Personal information
- Full name: Nathan Bourdeau
- Date of birth: August 10, 1990 (age 35)
- Place of birth: Baldwinsville, New York
- Height: 5 ft 9 in (1.75 m)
- Position: Midfielder

Team information
- Current team: Utica City
- Number: 19

College career
- Years: Team / Apps / (Gls)
- 2008: Boston College Eagles
- 2009–2012: Rutgers Scarlet Knights

Senior career*
- Years: Team / Apps / (Gls)
- 2012–: Utica City FC (indoor) / 200 / (99)
- 2015: Rochester Rhinos / 3 / (0)
- 2021: → Florida Tropics (indoor; loan) / 5 / (2)

International career
- 2008: United States U-18
- 2023: United States futsal national team

= Nathan Bourdeau =

American soccer player

Nathan Bourdeau (born August 10, 1990) is an American professional soccer player who currently plays for Utica City FC in the Major Arena Soccer League.

==College and amateur==
Nathan attended Baldwinsville High School where he is the schools all-time leader in goals and assists. Bourdeau was a 6-year member of Region 1 ODP team and a U-18 US National team member.

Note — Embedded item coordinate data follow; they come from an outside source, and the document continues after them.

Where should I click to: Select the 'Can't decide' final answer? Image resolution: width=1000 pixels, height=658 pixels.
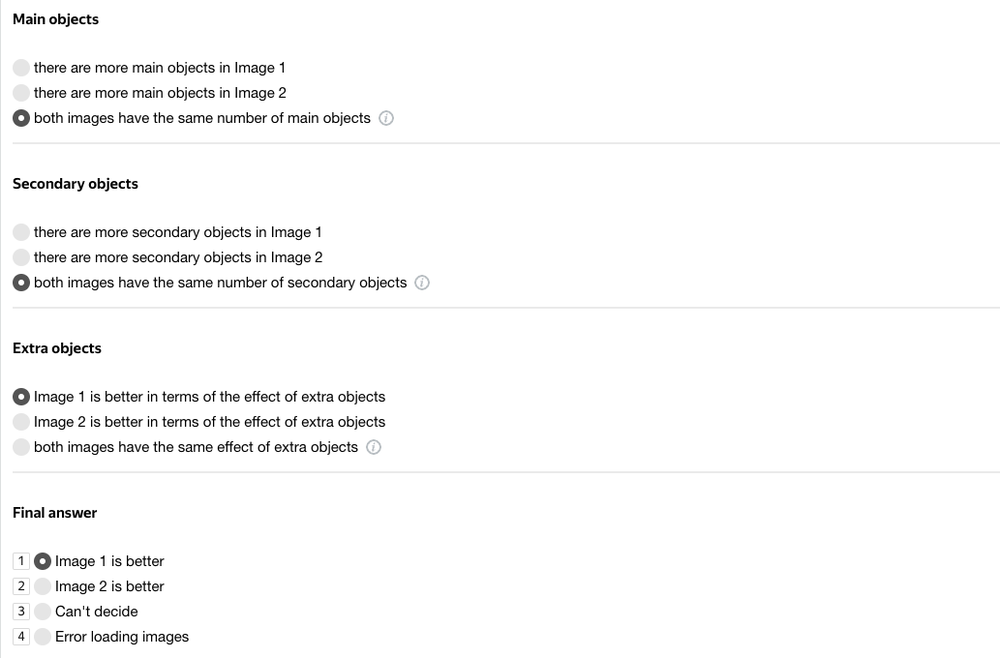[x=43, y=611]
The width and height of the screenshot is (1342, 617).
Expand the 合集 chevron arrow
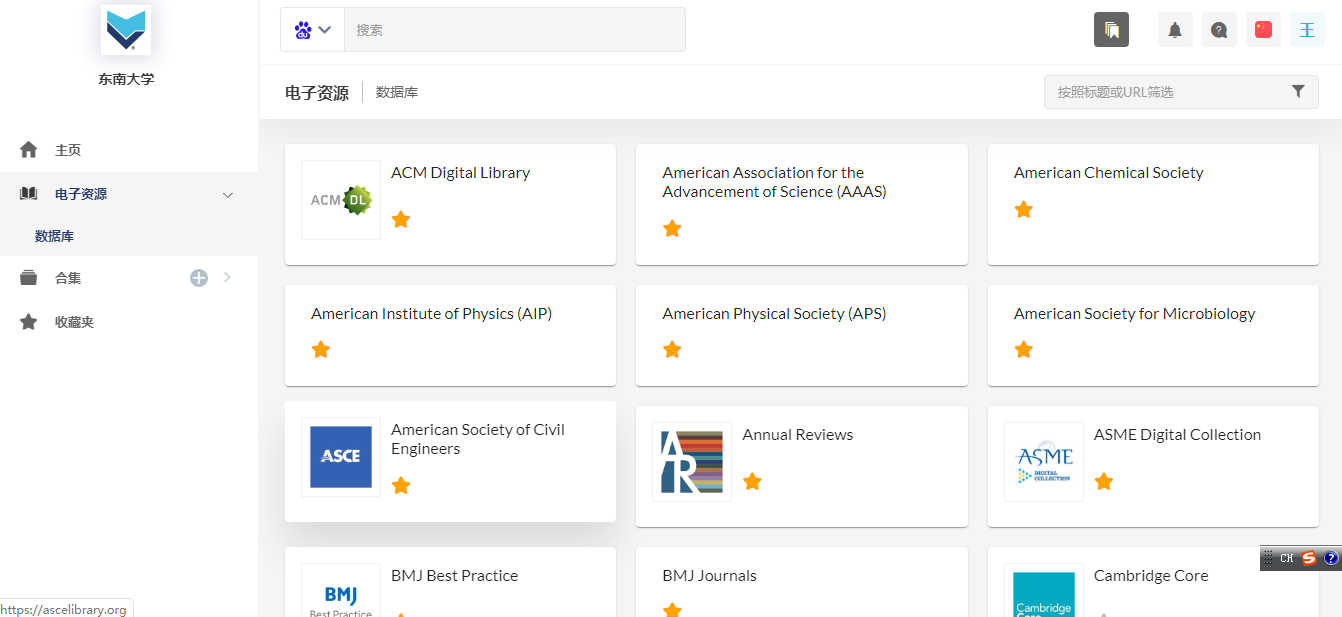pyautogui.click(x=227, y=278)
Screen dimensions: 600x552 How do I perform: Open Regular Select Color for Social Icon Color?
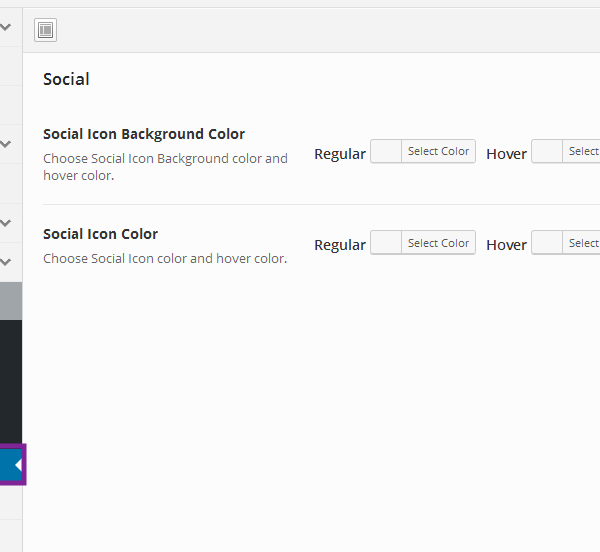(438, 243)
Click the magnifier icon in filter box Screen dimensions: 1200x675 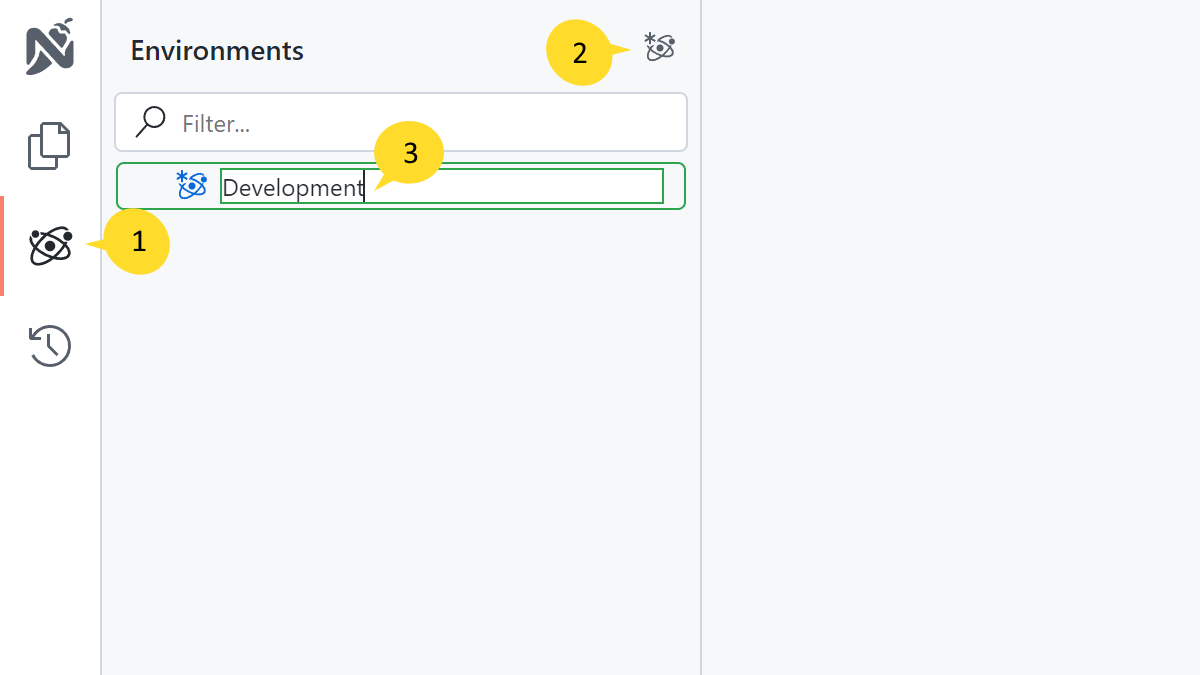click(x=151, y=122)
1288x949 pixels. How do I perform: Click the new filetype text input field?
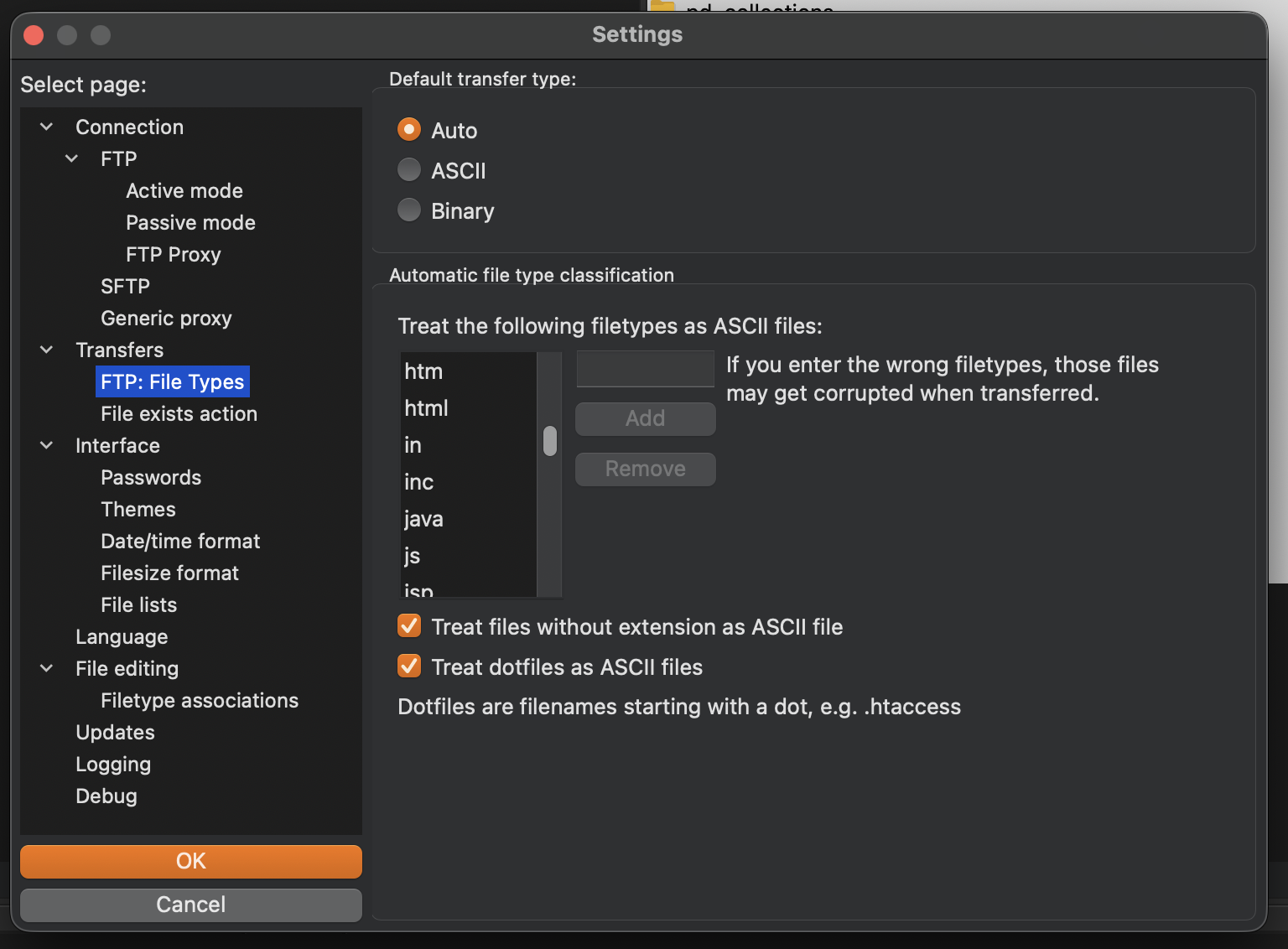pyautogui.click(x=645, y=369)
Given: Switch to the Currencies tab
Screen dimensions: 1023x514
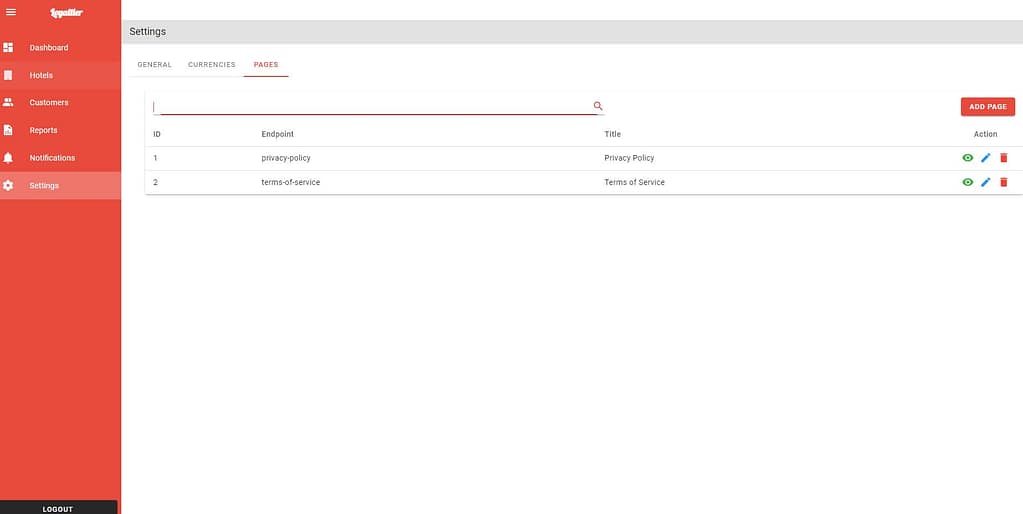Looking at the screenshot, I should [212, 65].
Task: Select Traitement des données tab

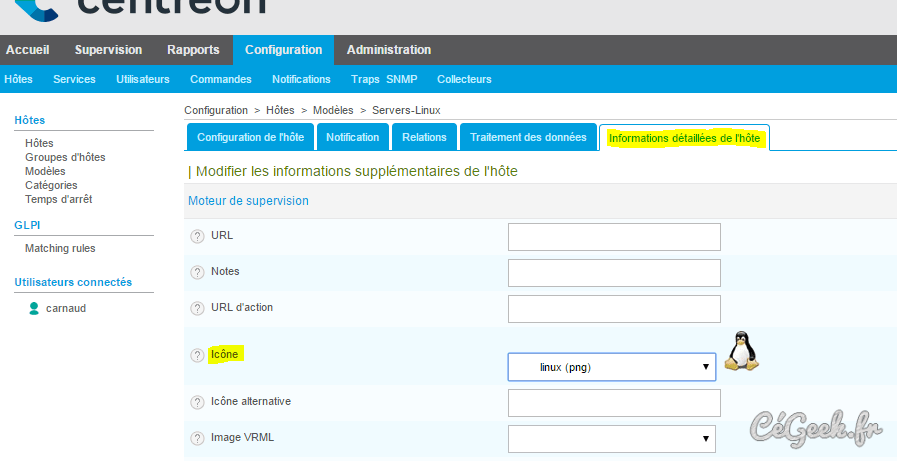Action: click(x=528, y=137)
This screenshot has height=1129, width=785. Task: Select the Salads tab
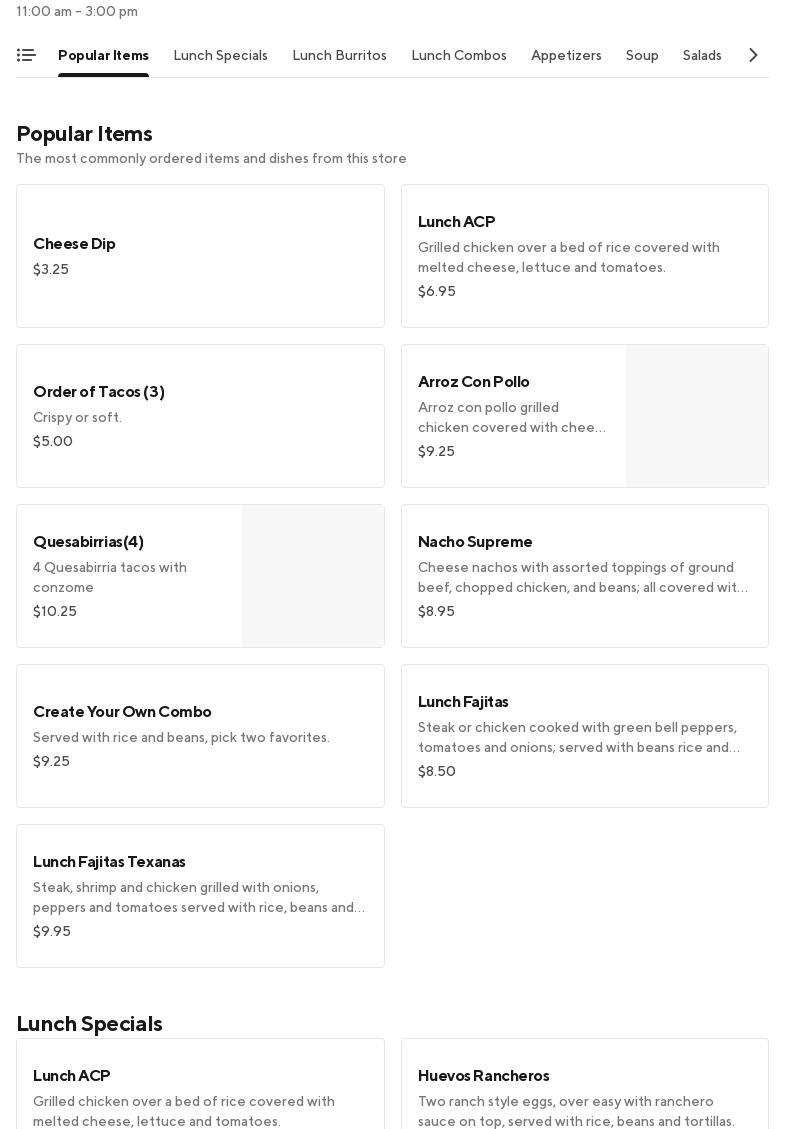coord(702,55)
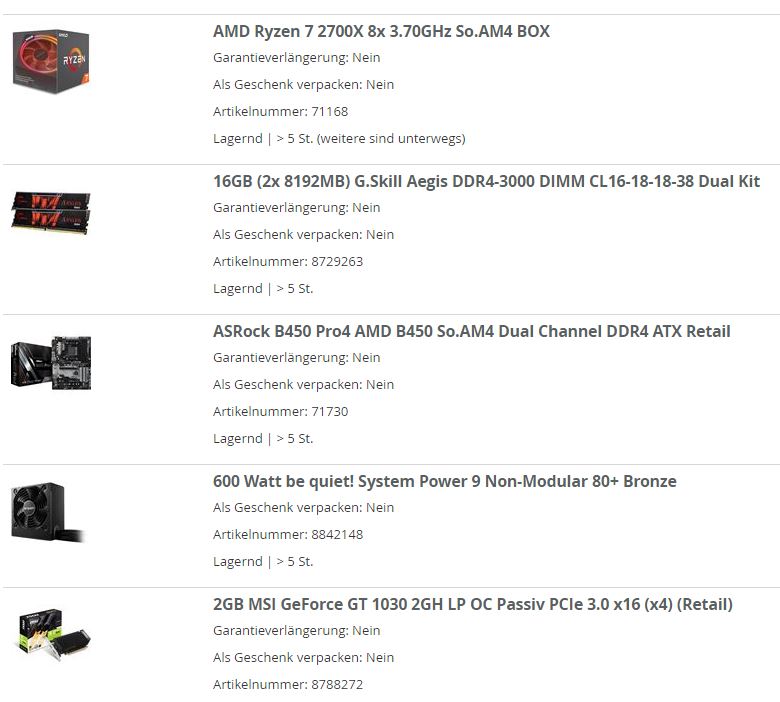Click Lagernd stock line under G.Skill RAM

[x=263, y=289]
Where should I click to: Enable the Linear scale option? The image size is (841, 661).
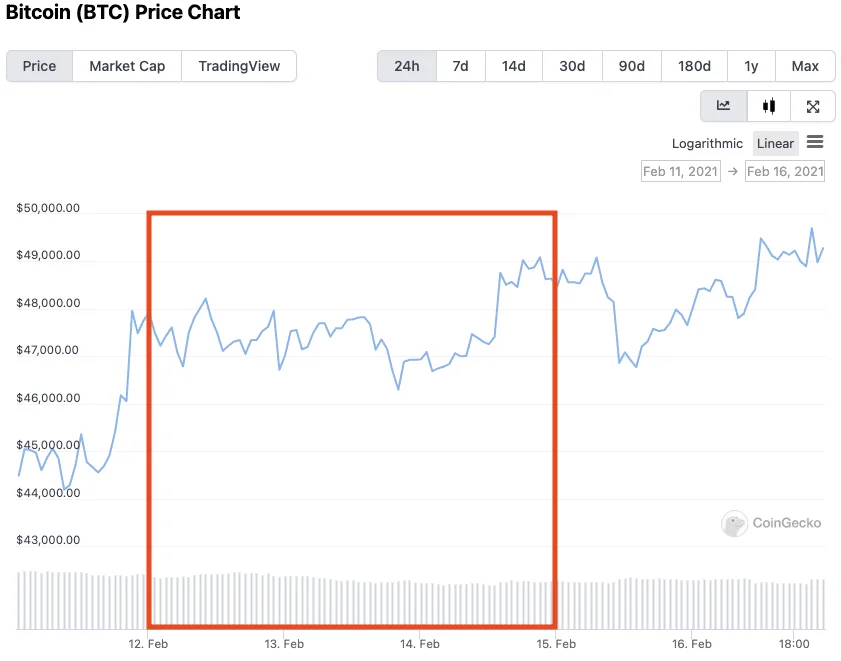(775, 143)
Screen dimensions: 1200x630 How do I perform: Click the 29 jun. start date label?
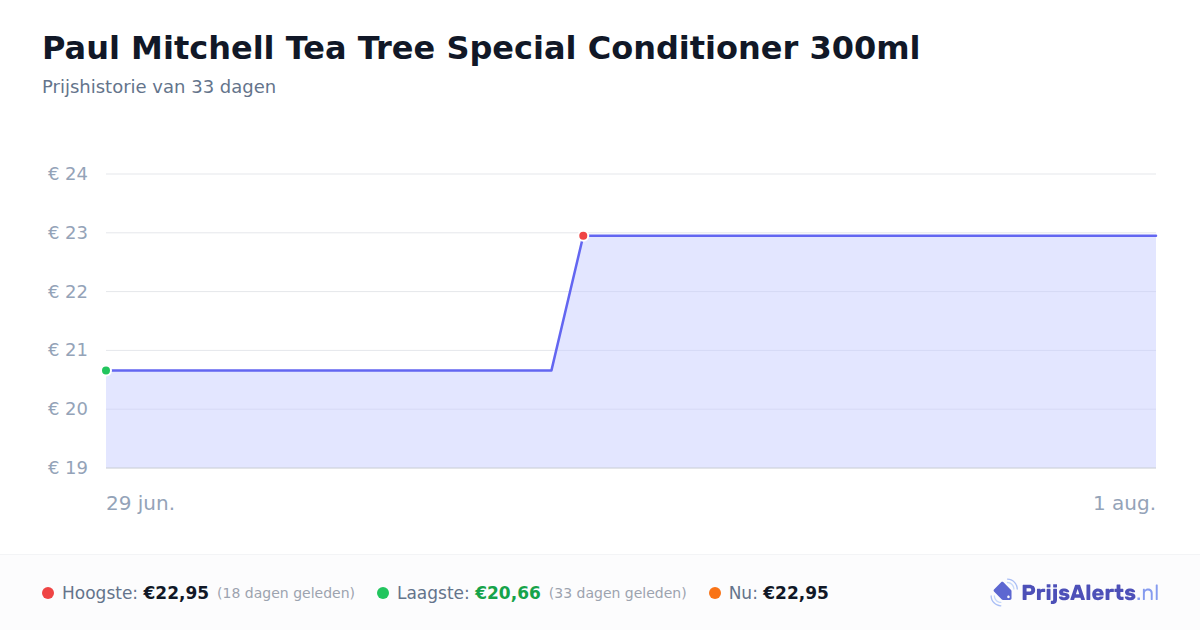tap(141, 503)
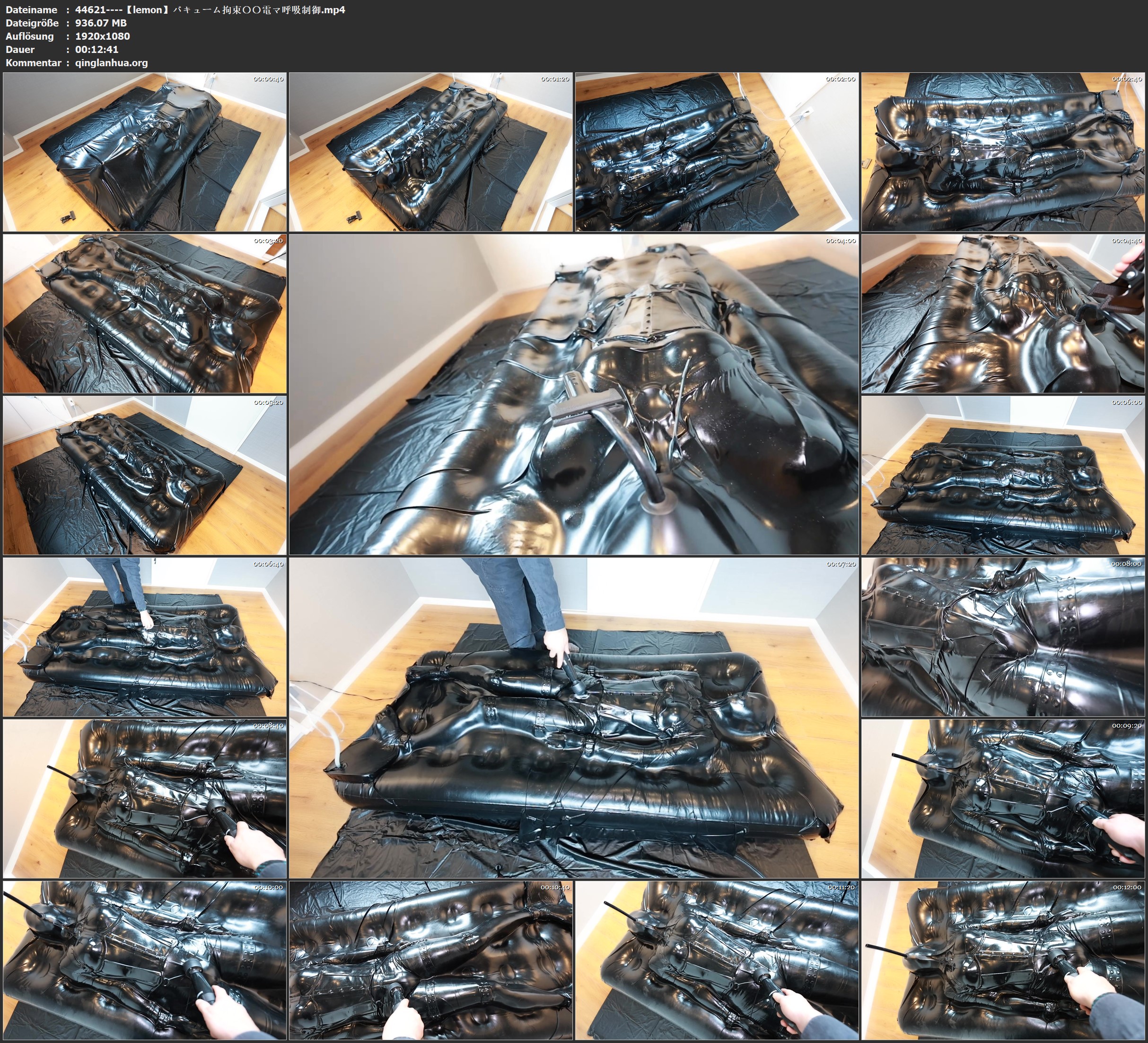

He played college soccer at Boston College in 2008, where he was part of a top 15 recruiting class, according to ESPN.com before transferring to Rutgers University in his sophomore year. While at Rutgers University, Bourdeau was named team MVP, All-Big East team and captain while leading them to a sweet 16.

==Professional==
Since graduating college, Bourdeau has played for indoor side Utica City FC, who were known as the Syracuse Silver Knights until 2018–19. In 2015, he was part of a Rochester Rhinos team that went on to win the USL championship vs. LA Galaxy II.

On February 13, 2021, Bordeau joined Florida Tropics SC for the remainder of the 2020-21 Major Arena Soccer League season, after Utica City FC elected to sit out.